It inherits C semantics so it carries baggage that causes problems just so you can copy and paste C code to convert it to D.
Leadership has no concrete plan or goal, that leads to features being added like ImportC that just complicates the language while not even doing it correctly. You can “ImportC” code but you have to use a third party preprocessor. It makes no sense, and now they have a C compiler to maintain (across 3 different D compilers) on top of that.
The frontend of D, that all the compilers use, uses the GC but never collects (by default). It is a huge memory hog and can easily eat 10+ GB. Especially if you use templates (which almost everything does).
tldr; D is a good toy language for small scripts but I wouldn’t use it in a real project as it causes more headaches than it solves.
Which would make C++ still be a second-class citizen in the D ecosystem. Nothing beats having C++ libraries “just work”, the same way that C libraries have mostly “just worked” in C++. And it wouldn’t make the interoperability bidirectional; I don’t know how easy it is to make D libraries which can be used from C++, but I’d guess it’s not as seamless as the Carbon people want it to be.
Also, doesn’t D practically require a garbage collector? A garbage collected language will be very different from C++.
The README says that “perfect forward compatibility” is not guaranteed. Note the word “perfect”.
In practice, C++ doesn’t have perfect forward compatibility either, and Rust explicitly doesn’t guarantee perfect forward compatibility. One of the consequences of “perfect forward compatibility” is that you can’t introduce new reserved words, which has happened in both C++ and in Rust.
That’s a good point. Personally, I am ready to use a language that offers better performance than C++, but is C++ interoperable at the source level, in exchange for periodic ABI compatibility breaks. If you know this is part of the social contract for the language, you can plan for it.
The project goals
mention Performance as a rationale for occasional ABI compatibility breaks
and Language Evolution, the ability to correct mistakes in the language design, as a rationale for
not guaranteeing perfect forward compatibility at the language level.
I was surprised when Titus said that backwards ABI compatibility was a constraint that the C++ standards impose. I’ve never heard of anyone trying to support a C++ ABI across language versions let alone compiler versions. I’ve always seen people write a C ABI if they want a stable binary interface. But I’m led to believe that in some other parts of the industry (maybe games?) it’s common to receive shared-object + headers C++ libraries.

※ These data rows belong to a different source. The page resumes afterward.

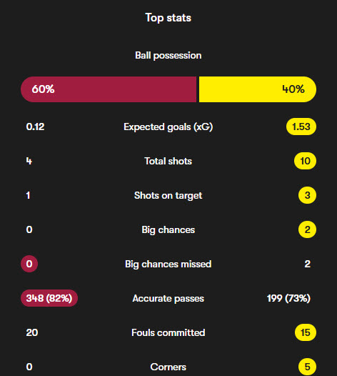Click the crimson 0 big chances missed badge
The width and height of the screenshot is (337, 376).
click(x=29, y=264)
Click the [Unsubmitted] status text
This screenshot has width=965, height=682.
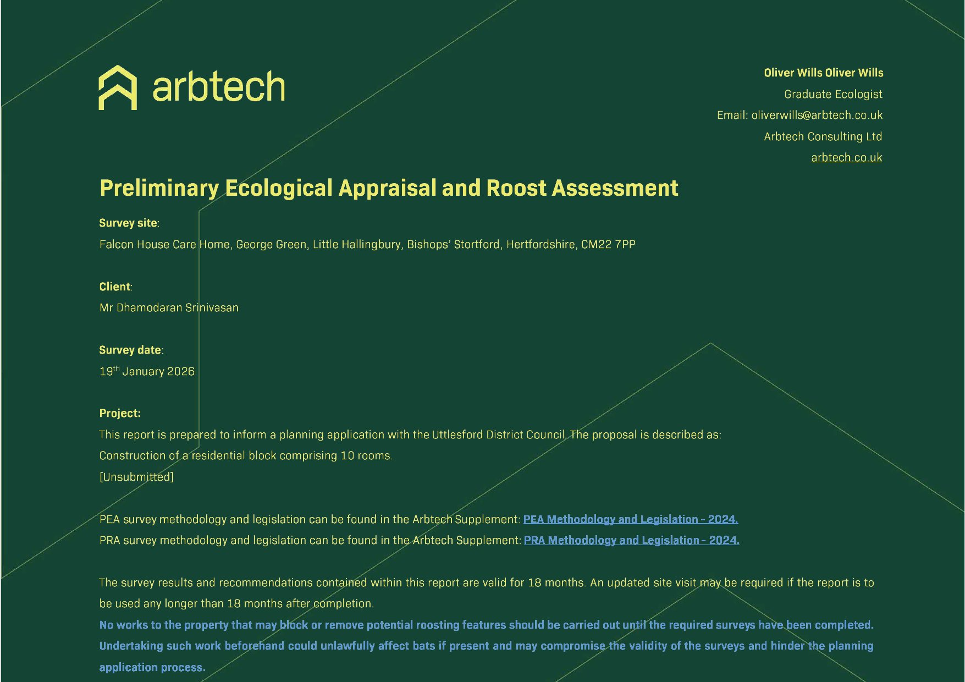coord(136,477)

I’ve never heard of anyone trying to support a C++ ABI across language versions let alone compiler versions.
Both GCC / libstdc++ and Clang / libc++ provide strong C++ ABI guarantees across compiler versions. C++ code compiled with GCC 4.0 and the headers from the bundled libstdc++ will happily link against code compiled with clang 15 and linked to a modern libstdc++. I think this guarantee goes back to GCC 3.0, but I’m not completely sure.
Visual Studio treats the C++ ABI as unstable, but provides COM as an opt-in stable ABI for a subset of C++ (no templates).
They compare it to TypeScript, but they aren’t doing things that made TypeScript so successful: being close to a syntax superset and compiling to the language it replaces.
If the goal is to gradually migrate from C++, the gratuitous syntax and nomenclature changes don’t provide any value to C++ developers. They’re just a bikeshed-level annoyance for people working with both languages at the same time (e.g. the term “array” is now even more ambiguous than it was in C++).
You can paste JavaScript into a TypeScript file and vice versa with only small fixups, but you can’t do the same between Carbon and C++ even for tiny things.
Being tied to LLVM will be the same hindrance that it’s been for Rust. Even people who don’t actually need GCC and exotic platforms use this as a reason to avoid Rust just in case they’ll ever need more than a single LLVM implementation.
A plausible counter-example here is Kotlin – you could say it gratuitously changes Java’s syntax, and yet it’s quite successful. Amusingly, “You can paste JavaScript into a TypeScript file and vice versa with only small fixups,” works for Kotlin because the IDE just transparently inter-converts Java/Kotlin on paste. And my gut feeling that that’s the UX Carbon folks are aiming at.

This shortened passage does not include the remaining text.